Texte à lire:
_ _ _ _
Autour d’une résidence

Francis Dannemark

Arras, à 50 kilomètres au sud-ouest de Lille, à 80 kilomètres de la Manche, est une ville de plaine dont le nom évoque pour les uns des places superbes aux maisons claires, pour les autres des tapisseries qui ont fait le tour du monde. D’autres encore penseront à deux trouvères célèbres, Jean Bodel et Adam de la Halle. Arras, c’est aussi un des pôles de la jeune Université d’Artois, et c’est là que je passe deux jours chaque semaine.

Tout a commencé en 1994 quand l’Université d’Artois et la Direction régionale des Affaires culturelles du Nord-Pas-de-Calais ont désiré mettre en place une résidence d’écrivain sur le site arrageois de l’Université. Il s’agissait là d’une première : en effet, les résidences en milieu universitaire concernaient jusque-là des artistes appartenant à diverses disciplines mais pas des écrivains.

Autre originalité du projet : je ne viendrais pas à Arras pour y écrire mais pour travailler avec des étudiants, pour leur proposer de découvrir de l’intérieur la création littéraire et pour leur faire connaitre des œuvres d’auteurs francophones contemporains.
_ _ _ _
Données sources:
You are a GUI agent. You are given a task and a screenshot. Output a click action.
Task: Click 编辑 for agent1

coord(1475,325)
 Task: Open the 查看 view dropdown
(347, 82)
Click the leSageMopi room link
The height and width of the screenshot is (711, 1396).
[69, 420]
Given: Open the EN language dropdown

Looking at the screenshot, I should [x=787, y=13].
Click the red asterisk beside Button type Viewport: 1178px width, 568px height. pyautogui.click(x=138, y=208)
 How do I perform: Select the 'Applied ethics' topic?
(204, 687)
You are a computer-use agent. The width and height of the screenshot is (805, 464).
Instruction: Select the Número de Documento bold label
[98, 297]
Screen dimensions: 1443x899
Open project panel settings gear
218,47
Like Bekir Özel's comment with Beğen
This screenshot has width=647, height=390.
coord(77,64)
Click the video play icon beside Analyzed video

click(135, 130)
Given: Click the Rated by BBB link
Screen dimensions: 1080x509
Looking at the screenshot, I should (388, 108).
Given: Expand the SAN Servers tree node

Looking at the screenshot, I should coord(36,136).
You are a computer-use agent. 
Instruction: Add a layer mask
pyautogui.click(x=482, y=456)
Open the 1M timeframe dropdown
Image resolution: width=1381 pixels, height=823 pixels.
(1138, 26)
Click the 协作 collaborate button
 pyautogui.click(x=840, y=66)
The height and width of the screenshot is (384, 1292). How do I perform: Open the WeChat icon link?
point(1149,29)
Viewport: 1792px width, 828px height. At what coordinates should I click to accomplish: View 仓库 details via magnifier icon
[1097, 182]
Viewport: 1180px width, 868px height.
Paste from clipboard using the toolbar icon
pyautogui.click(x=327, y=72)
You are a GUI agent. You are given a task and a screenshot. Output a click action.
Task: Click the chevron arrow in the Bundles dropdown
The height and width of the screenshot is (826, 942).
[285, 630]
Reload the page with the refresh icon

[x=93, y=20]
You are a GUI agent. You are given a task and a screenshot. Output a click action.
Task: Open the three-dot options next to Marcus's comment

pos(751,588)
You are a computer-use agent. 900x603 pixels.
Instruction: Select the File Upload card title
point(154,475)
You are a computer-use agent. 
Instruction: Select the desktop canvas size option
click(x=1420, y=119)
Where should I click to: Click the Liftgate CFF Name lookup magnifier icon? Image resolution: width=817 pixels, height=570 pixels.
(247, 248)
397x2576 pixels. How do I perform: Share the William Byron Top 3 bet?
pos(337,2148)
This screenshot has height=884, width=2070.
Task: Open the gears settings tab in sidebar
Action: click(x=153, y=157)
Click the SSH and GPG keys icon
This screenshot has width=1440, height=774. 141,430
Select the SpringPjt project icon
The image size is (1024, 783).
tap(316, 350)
_ _ _ _
Activité 1: Recopiez le passage du texte sur la résidence d'écrivain qui va de « Francis Dannemark » jusqu'à « jours chaque semaine. » inclus.
Activité 2: Traduisez en anglais cette phrase du texte sur la résidence d'écrivain : « Tout a commencé en 1994 quand l'Université d'Artois et la Direction régionale des Affaires culturelles du Nord-Pas-de-Calais ont désiré mettre en place une résidence d'écrivain sur le site arrageois de l'Université. »
Activité 3:
Répondez brièvement d'après le texte sur la résidence d'écrivain :
(a) À quelle distance de Lille et dans quelle direction se trouve Arras ?
(b) Quels sont les deux trouvères nommés ?
(c) En quelle année le projet de résidence a-t-il commencé ?
Seul le texte sur la résidence d'écrivain sert de référence.

Zone de réponse 1:
Francis Dannemark

Arras, à 50 kilomètres au sud-ouest de Lille, à 80 kilomètres de la Manche, est une ville de plaine dont le nom évoque pour les uns des places superbes aux maisons claires, pour les autres des tapisseries qui ont fait le tour du monde. D’autres encore penseront à deux trouvères célèbres, Jean Bodel et Adam de la Halle. Arras, c’est aussi un des pôles de la jeune Université d’Artois, et c’est là que je passe deux jours chaque semaine.

Zone de réponse 2: It all began in 1994 when the University of Artois and the Regional Directorate of Cultural Affairs of Nord-Pas-de-Calais wished to set up a writer's residency on the University's Arras campus.

Zone de réponse 3:
(a) À 50 kilomètres au sud-ouest de Lille.
(b) Jean Bodel et Adam de la Halle.
(c) En 1994.